That immutability guarantee does not come from JABS alone. It depends on how the remote backup side is configured.

For the model to hold, the backup server must enforce:

  • a restricted SSH command path, such as the forced-command flow used by the current backend
  • append-only permissions for the backup client identity
  • separate administrative credentials for destructive operations such as pruning or repository maintenance

If the same credentials available on the source machine also have full administrative control over the repository, then backups are not meaningfully immutable.

Practical Interpretation

So the correct way to think about JABS is:

  • JABS is the orchestrator
  • restic is the backup engine
  • the remote server policy is what provides immutability

When deployed that way, the repository becomes append-only from the perspective of the production host, which is exactly the behavior you want for high-trust backup retention.

Example Remote SSH Setup

One practical way to enforce this on the backup server is to pin the client's SSH key to a forced rclone serve restic command with append-only mode enabled.

Actual example:

File:

/home/backups/.ssh/authorized_keys

Line to add:

command="rclone serve restic --stdio --append-only /home/backups/backuprepo",no-port-forwarding,no-X11-forwarding,no-agent-forwarding,no-pty ssh-ed25519 add-a-random-key/CegyieMNRUkJzxOo/qpyzxs5V3 somecomment

What this does:

  • forces that key to run only rclone serve restic
  • exposes the repository over stdio instead of a general-purpose shell
  • enables append-only mode on the remote side
  • disables port forwarding, X11 forwarding, agent forwarding, and PTY allocation for that key

Operationally, this means the key used by JABS can push backup data into /home/backups/backuprepo, but it does not receive a normal interactive SSH session. Combined with append-only enforcement, this is the pattern that keeps previously written backup data protected from routine compromise of the source host.
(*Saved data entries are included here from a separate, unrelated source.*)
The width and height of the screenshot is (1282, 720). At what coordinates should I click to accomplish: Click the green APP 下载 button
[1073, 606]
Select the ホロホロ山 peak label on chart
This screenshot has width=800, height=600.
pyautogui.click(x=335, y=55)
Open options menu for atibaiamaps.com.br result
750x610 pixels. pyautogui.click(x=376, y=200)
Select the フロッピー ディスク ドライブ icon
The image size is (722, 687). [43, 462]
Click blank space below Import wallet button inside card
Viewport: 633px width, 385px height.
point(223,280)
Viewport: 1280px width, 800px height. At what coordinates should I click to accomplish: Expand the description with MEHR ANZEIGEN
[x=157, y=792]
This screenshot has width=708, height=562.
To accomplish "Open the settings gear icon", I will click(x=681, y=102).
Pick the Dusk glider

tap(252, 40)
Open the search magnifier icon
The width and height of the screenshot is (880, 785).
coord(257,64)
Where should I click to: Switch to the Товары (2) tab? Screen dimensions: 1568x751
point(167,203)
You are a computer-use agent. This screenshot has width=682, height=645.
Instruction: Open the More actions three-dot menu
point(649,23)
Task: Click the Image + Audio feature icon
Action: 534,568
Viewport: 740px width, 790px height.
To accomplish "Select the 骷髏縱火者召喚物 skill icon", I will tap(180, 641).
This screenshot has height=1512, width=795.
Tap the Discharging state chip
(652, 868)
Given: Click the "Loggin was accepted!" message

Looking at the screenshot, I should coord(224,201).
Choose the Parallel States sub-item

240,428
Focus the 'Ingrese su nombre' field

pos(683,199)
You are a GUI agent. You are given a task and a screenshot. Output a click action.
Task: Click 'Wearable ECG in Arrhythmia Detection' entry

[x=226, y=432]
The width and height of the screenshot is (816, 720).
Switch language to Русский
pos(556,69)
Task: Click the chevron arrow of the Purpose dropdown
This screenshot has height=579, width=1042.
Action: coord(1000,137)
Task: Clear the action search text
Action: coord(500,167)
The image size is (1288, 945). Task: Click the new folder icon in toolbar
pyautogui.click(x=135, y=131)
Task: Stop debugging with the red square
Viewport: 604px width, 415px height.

If you use this pattern, your SSH_PORT, key material, and RESTIC_BASE values should all be aligned with that remote repository layout and access model.

Backend Detection

JABS chooses a backend by inspecting the target URI.

The current detection rules are:

  • postgres:// -> postgres
  • mysql:// or mariadb:// -> mariadb
  • mongodb:// -> mongodb
  • anything that is not a recognized URI scheme is treated as a filesystem path and maps to files

This means the target definition itself tells JABS what kind of thing it is backing up. You do not need a separate "type" field as long as the URI format is consistent.

For filesystem targets, JABS intentionally accepts plain POSIX-style paths broadly. That includes values like:

  • /var/log/app
  • ./backups/data
  • data/archive
  • data

In practice, JABS treats anything that does not match a known ...:// scheme as a filesystem path. The unknown result is reserved for values that still look like a URI, but use an unsupported scheme.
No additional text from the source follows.